▶ **Task item**
In the piece about seeking support for cPTSD, list every source of help named in the line that begins "Community Mental Health."

I have complex Post Traumatic Stress Disorder (cPTSD).  My PTSD is the result of childhood ‘events’ and requires therapeutic support.  Everyone is in agreement on that, even me.  But.  No one can agree on what support I should be eligible for, if anything. 

Community Mental Health.  Centrelink.  Mental health organisations/services (public and private, rural and city).  Eating disorder organisations.  Crisis help-lines.  Hospital emergency rooms.  Abuse survivor support groups.

Effective or ineffective, accessible or not, they are ever there.  Their assistance packages like mirages.  Very vocal mirages and I know their voices well: “Unfortunately…” 

 

“Your case is more complicated than we generally deal with” 

“You need an inter-disciplinary team, which we cannot provide”  

 “You have aged-out of our services” 

 “Our services are not relevant to your particular situation” 

“We only assist people with accommodation and physical needs” 

 “We do not provide long term services”

“Your disability does not meet our intake criteria” 

 “We do not work with clients who self-harm” 

“There are no female psychologists available.  I noted your history of abuse but is there a reason why you’re not willing to see a male psychologist?” 

“Our service centre is 200km away”

“We require a current referral from a psychologist or psychiatrist – not a GP” 

“Our waiting list is 12 months long – have you considered private?” 

“Your private health insurance will not cover outpatient care” 

 “We have no beds”

 “Our social workers assist job seekers.  You have been assessed as unemployable”

AND, bizarrely:

“Does your doctor want us to assess you or treat you?” 

Rejection hurts.  Rejection re-traumatises.  I am increasingly un-merry, but also determined.  So I plod along, from service to service. 

Then.  Finally.  A knock on the door.  And without warning I have a social worker from somewhere or other.  A Mental Health godmother type person.  She drinks cups of tea and teaches me useful things.  I become a tad merrier.  But then, a letter sandwiched in a Coles catalogue tells me that yesterday I was eligible for a social worker but today I am not.  Some terrible and mysterious event occurred at the stroke of midnight in a far distant office to forever part my eligibility and I.  I drink coffee alone and live on cheese and bacon bread rolls and tinned tuna because she hadn’t finished teaching me how to budget.

Country hospitals detox me post overdose, feed me hearty meals and refer me to public mental health services with lists longer than Santa’s.  The city hospitals keep me in a hallway (hungry) until someone decides my self-harm injuries are not severe enough for admission.  Anyhow, their psych ward has no beds, and they need the hallway. 

Go here, go there.  Increasingly thrifty, the barrage of rejection letters are hoarded for winter to use as fire starters.

No one is sure what to do with someone with a complicated trauma history.  And I don’t even think I was abused that badly.  Nor in a complicated way.  I am confounded by their confusion. 

Finally, in a twilight zone moment, I become eligible for a therapy pet.  I specify any creature OTHER THAN a dog. 

Or at least let it be a small dog. 

The therapy dog allocated to me is purportedly trained to detect the onset of a dissociative state (and thus keep me safe from harm) – a large and goofy dog which increases my anxiety and thus makes me more dissociative.  And exceedingly unpopular when I return it.  I was the test case for the organisation.  Surely, I can get used to the dog?  No.

Out of services to try, I am depressed.  Really depressed.  In fact, more depressed than when I started.

“Seriously, you are so depressing.  Why don’t you go and see someone and deal with your problems?”, my ever-wise friend offers, “you obviously don’t want to help yourself”. 

My suddenly unfriendly eyes avoid her own as I stab a fork into my empty plate.

▶ **Information supplied**
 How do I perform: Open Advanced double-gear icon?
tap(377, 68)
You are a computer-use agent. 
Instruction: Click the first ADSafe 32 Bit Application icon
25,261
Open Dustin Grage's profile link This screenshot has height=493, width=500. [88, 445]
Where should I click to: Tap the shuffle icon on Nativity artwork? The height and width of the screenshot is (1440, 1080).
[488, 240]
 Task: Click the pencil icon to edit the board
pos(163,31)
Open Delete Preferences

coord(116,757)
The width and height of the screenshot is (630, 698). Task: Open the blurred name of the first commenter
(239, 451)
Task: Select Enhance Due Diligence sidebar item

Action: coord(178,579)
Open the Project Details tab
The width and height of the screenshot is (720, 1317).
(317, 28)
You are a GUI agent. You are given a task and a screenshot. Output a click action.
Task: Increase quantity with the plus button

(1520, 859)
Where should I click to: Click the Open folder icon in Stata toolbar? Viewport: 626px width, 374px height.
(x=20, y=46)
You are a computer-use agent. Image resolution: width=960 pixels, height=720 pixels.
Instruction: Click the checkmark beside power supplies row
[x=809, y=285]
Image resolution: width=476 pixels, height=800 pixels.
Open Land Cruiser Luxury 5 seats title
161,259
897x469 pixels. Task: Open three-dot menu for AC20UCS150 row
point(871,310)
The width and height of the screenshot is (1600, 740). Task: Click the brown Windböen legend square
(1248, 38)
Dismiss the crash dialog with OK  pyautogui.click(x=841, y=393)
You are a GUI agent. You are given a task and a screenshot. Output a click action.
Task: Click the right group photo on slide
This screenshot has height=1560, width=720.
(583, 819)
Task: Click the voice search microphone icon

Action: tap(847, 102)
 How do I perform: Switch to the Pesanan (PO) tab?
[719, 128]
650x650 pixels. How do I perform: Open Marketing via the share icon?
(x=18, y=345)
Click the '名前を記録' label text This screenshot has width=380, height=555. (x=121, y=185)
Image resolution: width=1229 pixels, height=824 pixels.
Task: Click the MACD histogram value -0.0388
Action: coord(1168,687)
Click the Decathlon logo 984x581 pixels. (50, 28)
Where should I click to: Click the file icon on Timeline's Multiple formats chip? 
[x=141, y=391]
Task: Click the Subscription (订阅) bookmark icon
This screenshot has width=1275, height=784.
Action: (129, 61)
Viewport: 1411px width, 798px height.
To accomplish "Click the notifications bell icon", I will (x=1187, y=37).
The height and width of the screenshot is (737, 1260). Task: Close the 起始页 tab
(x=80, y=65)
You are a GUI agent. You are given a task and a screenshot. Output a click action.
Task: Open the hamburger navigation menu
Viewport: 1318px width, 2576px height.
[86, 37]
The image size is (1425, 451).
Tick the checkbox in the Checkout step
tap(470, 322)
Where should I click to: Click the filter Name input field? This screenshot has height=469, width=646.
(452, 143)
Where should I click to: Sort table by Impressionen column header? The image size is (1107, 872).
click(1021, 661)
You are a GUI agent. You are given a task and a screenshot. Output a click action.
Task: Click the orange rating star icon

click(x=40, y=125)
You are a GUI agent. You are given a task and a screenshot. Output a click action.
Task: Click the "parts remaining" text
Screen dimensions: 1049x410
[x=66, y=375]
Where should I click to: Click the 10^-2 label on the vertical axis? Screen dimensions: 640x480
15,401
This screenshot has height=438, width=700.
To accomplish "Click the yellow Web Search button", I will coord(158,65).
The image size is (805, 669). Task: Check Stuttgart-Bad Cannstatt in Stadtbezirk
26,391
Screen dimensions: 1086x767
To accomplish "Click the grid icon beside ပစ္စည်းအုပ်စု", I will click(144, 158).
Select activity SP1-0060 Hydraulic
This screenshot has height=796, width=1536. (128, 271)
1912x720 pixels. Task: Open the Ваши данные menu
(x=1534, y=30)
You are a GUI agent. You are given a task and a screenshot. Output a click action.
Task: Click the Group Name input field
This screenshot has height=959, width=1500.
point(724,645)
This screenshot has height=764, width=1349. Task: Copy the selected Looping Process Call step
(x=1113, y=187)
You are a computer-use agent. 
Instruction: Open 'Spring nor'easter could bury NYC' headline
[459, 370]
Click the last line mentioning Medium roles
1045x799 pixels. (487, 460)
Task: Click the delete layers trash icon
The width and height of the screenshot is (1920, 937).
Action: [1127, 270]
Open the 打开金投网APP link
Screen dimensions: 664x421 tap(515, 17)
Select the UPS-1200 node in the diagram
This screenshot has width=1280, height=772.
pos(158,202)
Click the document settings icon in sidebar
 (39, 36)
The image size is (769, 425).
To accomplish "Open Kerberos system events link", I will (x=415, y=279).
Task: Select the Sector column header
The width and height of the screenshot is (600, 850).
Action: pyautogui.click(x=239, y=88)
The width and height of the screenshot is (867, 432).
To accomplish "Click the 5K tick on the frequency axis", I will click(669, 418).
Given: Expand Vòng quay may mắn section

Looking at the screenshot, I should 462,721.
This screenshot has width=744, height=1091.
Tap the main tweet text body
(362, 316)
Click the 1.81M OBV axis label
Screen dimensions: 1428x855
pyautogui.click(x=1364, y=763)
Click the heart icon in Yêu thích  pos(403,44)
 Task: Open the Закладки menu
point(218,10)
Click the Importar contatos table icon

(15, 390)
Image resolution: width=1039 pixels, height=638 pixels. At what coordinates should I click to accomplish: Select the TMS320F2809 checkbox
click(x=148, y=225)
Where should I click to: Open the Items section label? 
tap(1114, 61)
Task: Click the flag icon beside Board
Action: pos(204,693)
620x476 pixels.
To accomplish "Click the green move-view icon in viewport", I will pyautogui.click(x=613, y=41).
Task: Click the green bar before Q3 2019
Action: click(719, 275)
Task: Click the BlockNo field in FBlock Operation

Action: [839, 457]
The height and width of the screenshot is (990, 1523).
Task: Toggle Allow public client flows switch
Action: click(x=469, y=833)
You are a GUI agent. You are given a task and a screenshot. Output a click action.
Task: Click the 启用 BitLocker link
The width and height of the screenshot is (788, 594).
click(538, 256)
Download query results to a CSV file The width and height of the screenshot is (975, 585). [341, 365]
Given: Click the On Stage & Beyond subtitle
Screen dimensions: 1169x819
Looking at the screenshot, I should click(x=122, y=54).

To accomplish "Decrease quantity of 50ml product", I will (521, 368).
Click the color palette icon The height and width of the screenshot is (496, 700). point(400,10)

▶ **Task solution**
- Community Mental Health
- Centrelink
- Mental health organisations/services (public and private, rural and city)
- Eating disorder organisations
- Crisis help-lines
- Hospital emergency rooms
- Abuse survivor support groups